**PROBLEM DETAILS:** From the line that has "Select the highlighted date March 2" down to the last line of the data below, set down every line exactly, but none of the pictures.

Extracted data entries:
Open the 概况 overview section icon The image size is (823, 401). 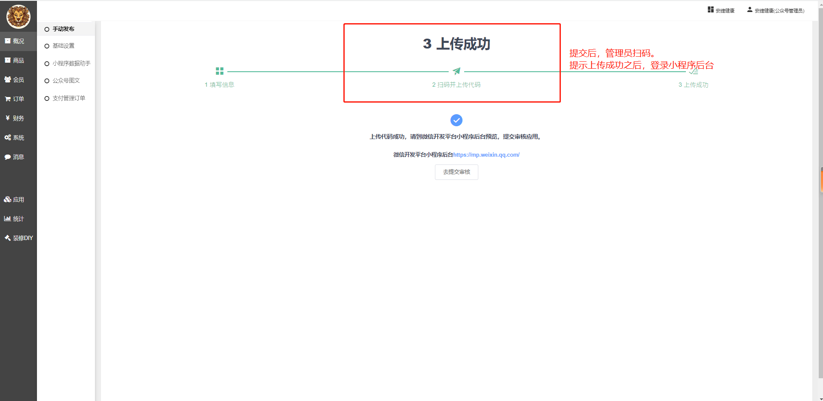8,41
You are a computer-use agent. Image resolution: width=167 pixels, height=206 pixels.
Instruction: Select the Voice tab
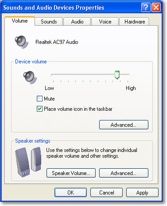(105, 22)
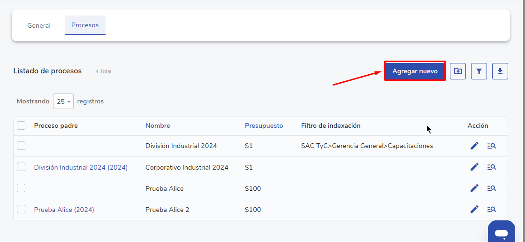Select the Procesos tab
The image size is (525, 242).
point(85,25)
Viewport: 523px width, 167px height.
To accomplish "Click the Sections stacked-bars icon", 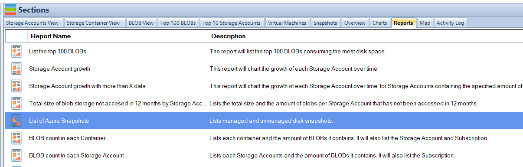I will coord(10,9).
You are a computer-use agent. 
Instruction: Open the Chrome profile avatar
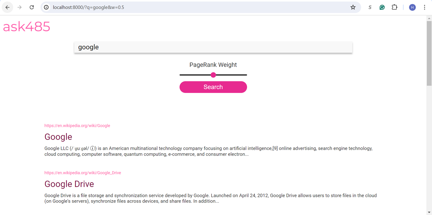tap(412, 7)
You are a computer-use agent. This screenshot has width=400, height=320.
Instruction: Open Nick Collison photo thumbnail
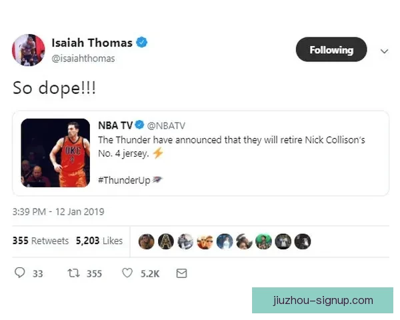[x=55, y=153]
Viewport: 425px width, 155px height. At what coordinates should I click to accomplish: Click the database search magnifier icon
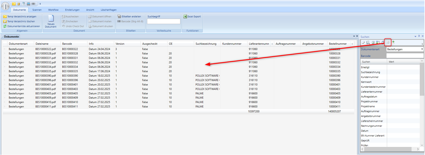pyautogui.click(x=368, y=43)
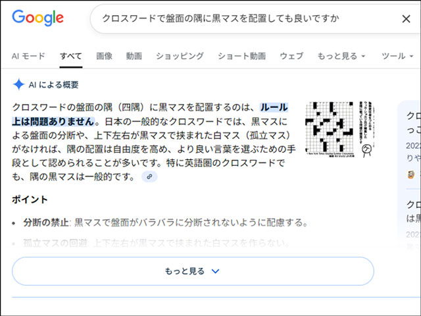Screen dimensions: 421x316
Task: Click the AI overview sparkle icon
Action: 19,84
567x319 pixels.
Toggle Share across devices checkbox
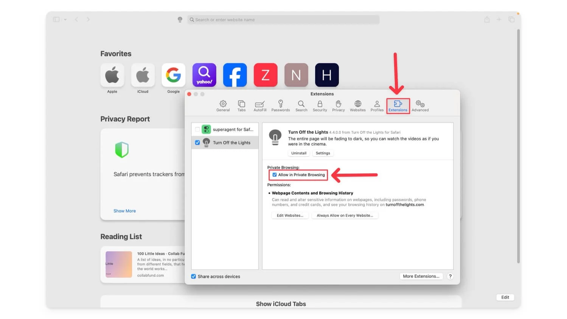coord(194,277)
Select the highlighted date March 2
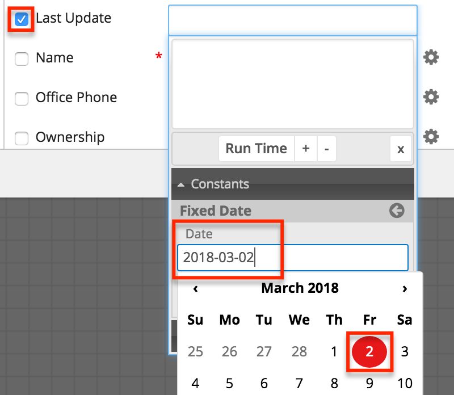This screenshot has height=395, width=454. point(369,351)
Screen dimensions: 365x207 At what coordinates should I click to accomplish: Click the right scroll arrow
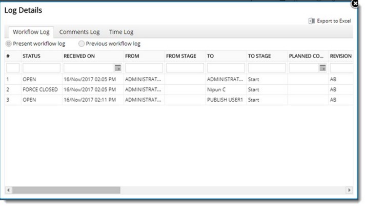coord(350,190)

**RESPONSE BOX:**
Select the highlighted date March 2
This screenshot has height=395, width=454. point(369,351)
Screen dimensions: 365x207 At what coordinates should I click to accomplish: Click the right scroll arrow
coord(350,190)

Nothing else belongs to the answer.